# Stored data
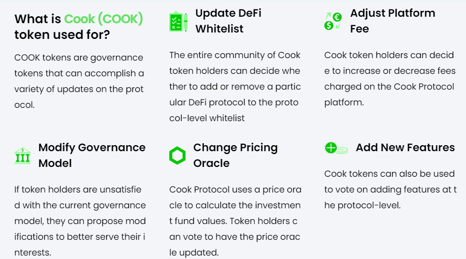
Task: Click the "Update DeFi Whitelist" heading
Action: point(228,21)
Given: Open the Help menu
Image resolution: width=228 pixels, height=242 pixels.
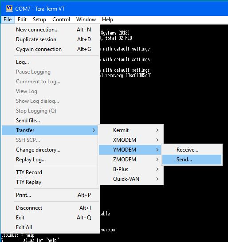Looking at the screenshot, I should click(107, 20).
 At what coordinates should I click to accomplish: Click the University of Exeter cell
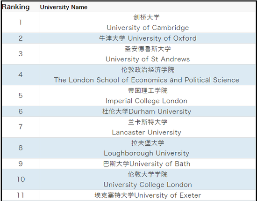click(x=148, y=195)
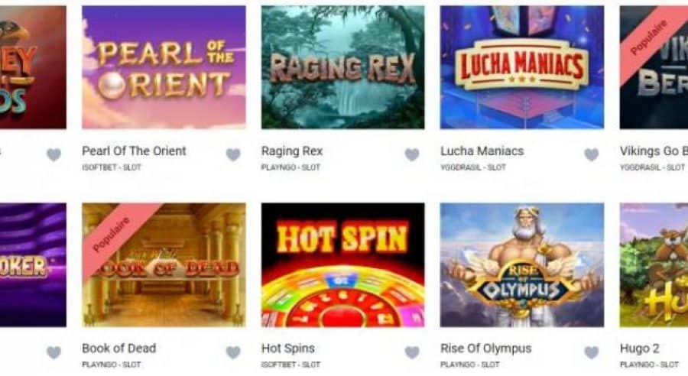The width and height of the screenshot is (688, 376).
Task: Click heart icon left of Pearl Of The Orient title
Action: tap(54, 154)
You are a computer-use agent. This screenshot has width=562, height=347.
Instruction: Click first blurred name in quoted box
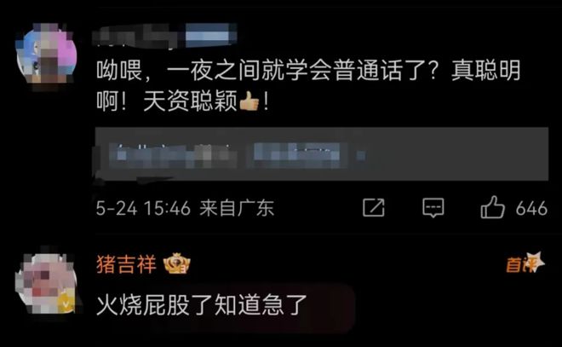[x=173, y=155]
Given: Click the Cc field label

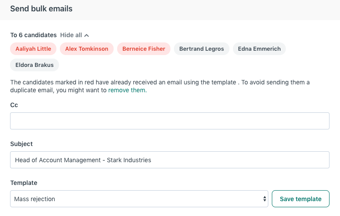Looking at the screenshot, I should tap(14, 105).
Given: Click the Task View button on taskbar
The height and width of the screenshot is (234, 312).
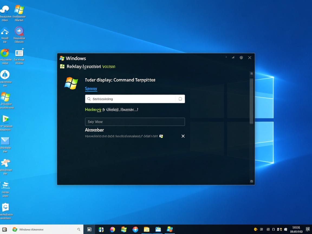Looking at the screenshot, I should (x=89, y=229).
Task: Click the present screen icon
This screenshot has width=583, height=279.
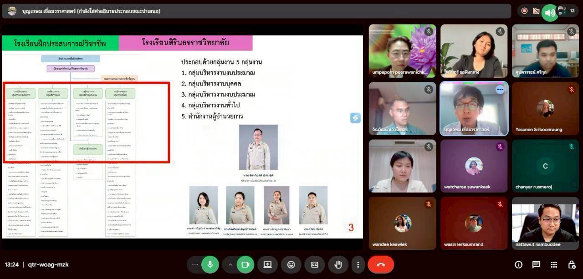Action: pyautogui.click(x=267, y=264)
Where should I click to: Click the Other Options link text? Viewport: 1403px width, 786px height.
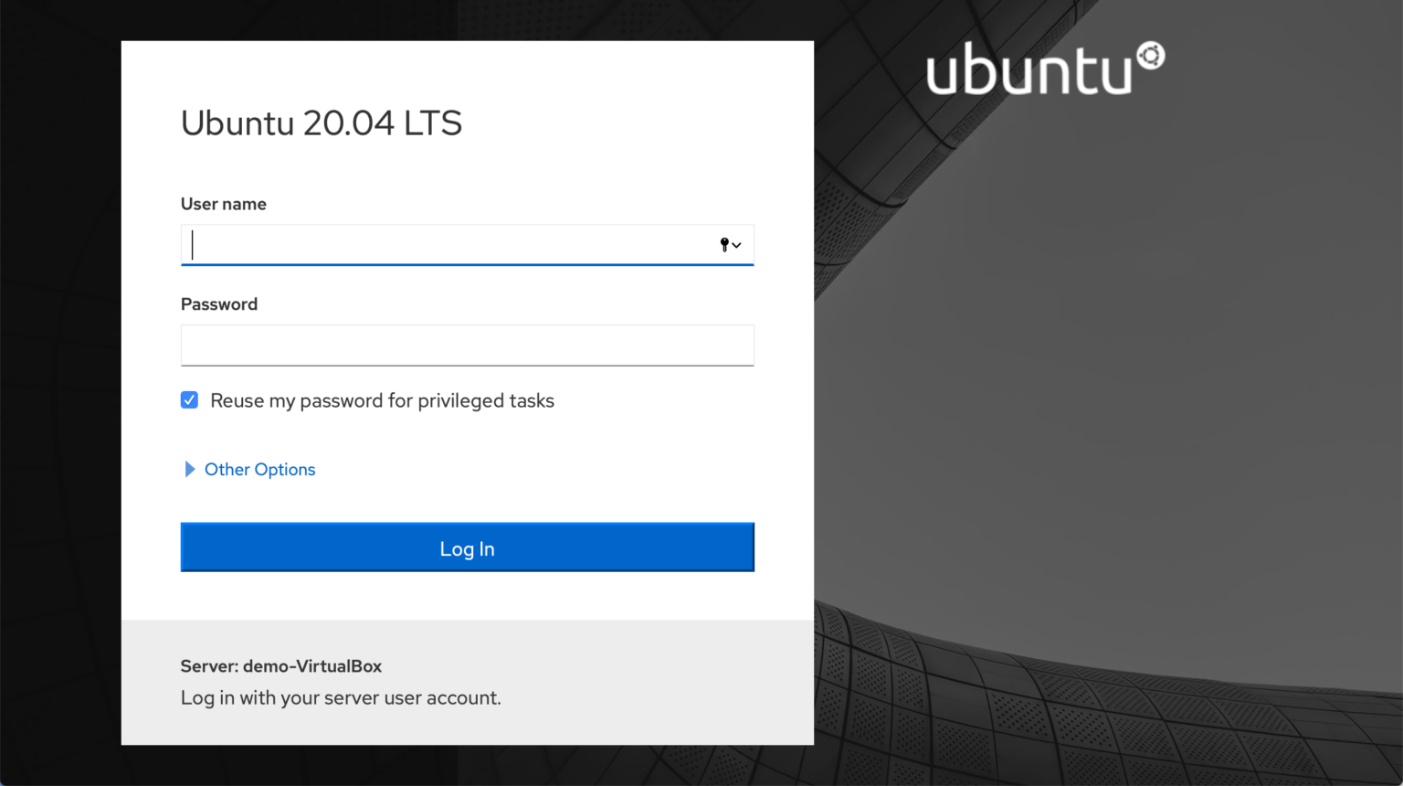pyautogui.click(x=259, y=469)
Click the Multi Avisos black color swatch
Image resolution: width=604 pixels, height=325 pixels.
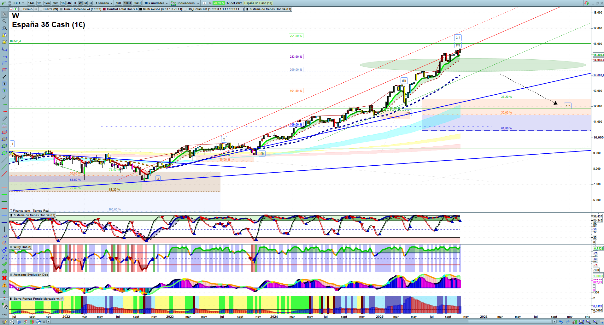(x=141, y=9)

# Directions for this task
Repeat exactly the lines above, from the line containing "Image resolution: width=604" through the last line of the records, inclusive; omit any pictures.

# Exercise response
Image resolution: width=604 pixels, height=325 pixels.
(x=141, y=9)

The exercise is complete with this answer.